====== Listed entries ======
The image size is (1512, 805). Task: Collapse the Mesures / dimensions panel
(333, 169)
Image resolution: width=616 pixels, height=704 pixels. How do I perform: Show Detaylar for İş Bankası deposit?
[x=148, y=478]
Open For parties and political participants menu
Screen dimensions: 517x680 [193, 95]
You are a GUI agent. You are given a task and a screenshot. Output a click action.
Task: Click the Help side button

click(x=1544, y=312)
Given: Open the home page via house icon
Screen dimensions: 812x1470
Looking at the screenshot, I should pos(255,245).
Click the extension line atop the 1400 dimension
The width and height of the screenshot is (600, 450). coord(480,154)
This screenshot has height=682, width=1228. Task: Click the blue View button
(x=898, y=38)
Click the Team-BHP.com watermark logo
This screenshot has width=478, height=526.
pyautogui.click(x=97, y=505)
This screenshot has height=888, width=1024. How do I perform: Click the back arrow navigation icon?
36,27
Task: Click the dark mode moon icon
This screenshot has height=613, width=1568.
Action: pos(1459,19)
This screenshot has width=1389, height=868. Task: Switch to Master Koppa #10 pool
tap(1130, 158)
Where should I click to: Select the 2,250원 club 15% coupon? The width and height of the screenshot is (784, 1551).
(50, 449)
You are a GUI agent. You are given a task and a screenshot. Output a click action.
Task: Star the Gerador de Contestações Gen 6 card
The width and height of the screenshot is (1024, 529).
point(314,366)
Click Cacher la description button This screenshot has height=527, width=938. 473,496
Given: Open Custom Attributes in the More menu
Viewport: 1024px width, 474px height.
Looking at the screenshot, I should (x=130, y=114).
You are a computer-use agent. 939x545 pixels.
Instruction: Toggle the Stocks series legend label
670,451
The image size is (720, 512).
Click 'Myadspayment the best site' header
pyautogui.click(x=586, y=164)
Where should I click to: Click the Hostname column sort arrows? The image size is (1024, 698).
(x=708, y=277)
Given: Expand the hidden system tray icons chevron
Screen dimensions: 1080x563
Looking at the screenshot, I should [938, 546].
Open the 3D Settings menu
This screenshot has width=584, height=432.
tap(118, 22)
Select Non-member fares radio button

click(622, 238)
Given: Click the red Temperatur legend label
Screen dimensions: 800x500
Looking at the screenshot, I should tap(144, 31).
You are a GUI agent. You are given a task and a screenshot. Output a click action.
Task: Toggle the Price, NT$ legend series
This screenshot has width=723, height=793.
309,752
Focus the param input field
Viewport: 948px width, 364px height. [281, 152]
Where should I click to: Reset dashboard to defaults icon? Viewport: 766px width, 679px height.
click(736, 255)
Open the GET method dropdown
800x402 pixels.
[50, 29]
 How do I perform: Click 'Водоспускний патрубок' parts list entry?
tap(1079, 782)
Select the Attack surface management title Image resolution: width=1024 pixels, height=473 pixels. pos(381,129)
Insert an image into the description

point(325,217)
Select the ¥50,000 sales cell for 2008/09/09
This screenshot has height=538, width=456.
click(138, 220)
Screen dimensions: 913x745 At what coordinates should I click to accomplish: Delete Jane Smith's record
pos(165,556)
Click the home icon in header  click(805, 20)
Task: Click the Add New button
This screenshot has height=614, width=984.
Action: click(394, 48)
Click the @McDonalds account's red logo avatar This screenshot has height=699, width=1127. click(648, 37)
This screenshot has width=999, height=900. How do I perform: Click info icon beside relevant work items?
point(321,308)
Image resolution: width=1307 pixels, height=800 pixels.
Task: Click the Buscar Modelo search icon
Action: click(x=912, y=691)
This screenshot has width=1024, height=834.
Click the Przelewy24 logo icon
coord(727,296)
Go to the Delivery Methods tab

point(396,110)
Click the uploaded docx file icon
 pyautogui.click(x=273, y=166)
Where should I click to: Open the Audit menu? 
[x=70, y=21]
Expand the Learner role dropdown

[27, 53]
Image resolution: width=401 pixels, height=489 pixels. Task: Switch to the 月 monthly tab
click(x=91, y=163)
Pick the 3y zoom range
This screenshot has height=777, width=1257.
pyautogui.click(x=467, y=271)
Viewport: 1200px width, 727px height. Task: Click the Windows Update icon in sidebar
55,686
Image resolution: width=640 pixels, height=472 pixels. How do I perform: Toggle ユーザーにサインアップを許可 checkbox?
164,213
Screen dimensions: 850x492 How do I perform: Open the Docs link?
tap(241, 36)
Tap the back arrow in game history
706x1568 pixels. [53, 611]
======
Work item:
Taking the entries above, please repeat each one exactly.

Finished exercise:
The image size is (1512, 805). Task: Collapse the Mesures / dimensions panel
(333, 169)
Image resolution: width=616 pixels, height=704 pixels. How do I perform: Show Detaylar for İş Bankası deposit?
[x=148, y=478]
Open For parties and political participants menu
Screen dimensions: 517x680 [193, 95]
You are a GUI agent. You are given a task and a screenshot. Output a click action.
Task: Click the Help side button

click(x=1544, y=312)
Given: Open the home page via house icon
Screen dimensions: 812x1470
Looking at the screenshot, I should pos(255,245).
Click the extension line atop the 1400 dimension
The width and height of the screenshot is (600, 450). coord(480,154)
This screenshot has height=682, width=1228. Task: Click the blue View button
(x=898, y=38)
Click the Team-BHP.com watermark logo
This screenshot has width=478, height=526.
pyautogui.click(x=97, y=505)
This screenshot has height=888, width=1024. How do I perform: Click the back arrow navigation icon?
36,27
Task: Click the dark mode moon icon
This screenshot has height=613, width=1568.
Action: pos(1459,19)
This screenshot has width=1389, height=868. Task: Switch to Master Koppa #10 pool
tap(1130, 158)
Where should I click to: Select the 2,250원 club 15% coupon? The width and height of the screenshot is (784, 1551).
(50, 449)
You are a GUI agent. You are given a task and a screenshot. Output a click action.
Task: Star the Gerador de Contestações Gen 6 card
The width and height of the screenshot is (1024, 529).
point(314,366)
Click Cacher la description button This screenshot has height=527, width=938. 473,496
Given: Open Custom Attributes in the More menu
Viewport: 1024px width, 474px height.
Looking at the screenshot, I should (x=130, y=114).
You are a computer-use agent. 939x545 pixels.
Instruction: Toggle the Stocks series legend label
670,451
The image size is (720, 512).
Click 'Myadspayment the best site' header
pyautogui.click(x=586, y=164)
Where should I click to: Click the Hostname column sort arrows? The image size is (1024, 698).
(x=708, y=277)
Given: Expand the hidden system tray icons chevron
Screen dimensions: 1080x563
Looking at the screenshot, I should [938, 546].
Open the 3D Settings menu
This screenshot has width=584, height=432.
tap(118, 22)
Select Non-member fares radio button

click(622, 238)
Given: Click the red Temperatur legend label
Screen dimensions: 800x500
Looking at the screenshot, I should tap(144, 31).
You are a GUI agent. You are given a task and a screenshot. Output a click action.
Task: Toggle the Price, NT$ legend series
This screenshot has width=723, height=793.
309,752
Focus the param input field
Viewport: 948px width, 364px height. [281, 152]
Where should I click to: Reset dashboard to defaults icon? Viewport: 766px width, 679px height.
click(736, 255)
Open the GET method dropdown
800x402 pixels.
[50, 29]
 How do I perform: Click 'Водоспускний патрубок' parts list entry?
tap(1079, 782)
Select the Attack surface management title Image resolution: width=1024 pixels, height=473 pixels. pos(381,129)
Insert an image into the description

point(325,217)
Select the ¥50,000 sales cell for 2008/09/09
This screenshot has height=538, width=456.
click(138, 220)
Screen dimensions: 913x745 At what coordinates should I click to accomplish: Delete Jane Smith's record
pos(165,556)
Click the home icon in header  click(805, 20)
Task: Click the Add New button
This screenshot has height=614, width=984.
Action: click(394, 48)
Click the @McDonalds account's red logo avatar This screenshot has height=699, width=1127. click(648, 37)
This screenshot has width=999, height=900. How do I perform: Click info icon beside relevant work items?
point(321,308)
Image resolution: width=1307 pixels, height=800 pixels.
Task: Click the Buscar Modelo search icon
Action: click(x=912, y=691)
This screenshot has width=1024, height=834.
Click the Przelewy24 logo icon
coord(727,296)
Go to the Delivery Methods tab

point(396,110)
Click the uploaded docx file icon
 pyautogui.click(x=273, y=166)
Where should I click to: Open the Audit menu? 
[x=70, y=21]
Expand the Learner role dropdown

[27, 53]
Image resolution: width=401 pixels, height=489 pixels. Task: Switch to the 月 monthly tab
click(x=91, y=163)
Pick the 3y zoom range
This screenshot has height=777, width=1257.
pyautogui.click(x=467, y=271)
Viewport: 1200px width, 727px height. Task: Click the Windows Update icon in sidebar
55,686
Image resolution: width=640 pixels, height=472 pixels. How do I perform: Toggle ユーザーにサインアップを許可 checkbox?
164,213
Screen dimensions: 850x492 How do I perform: Open the Docs link?
tap(241, 36)
Tap the back arrow in game history
706x1568 pixels. [53, 611]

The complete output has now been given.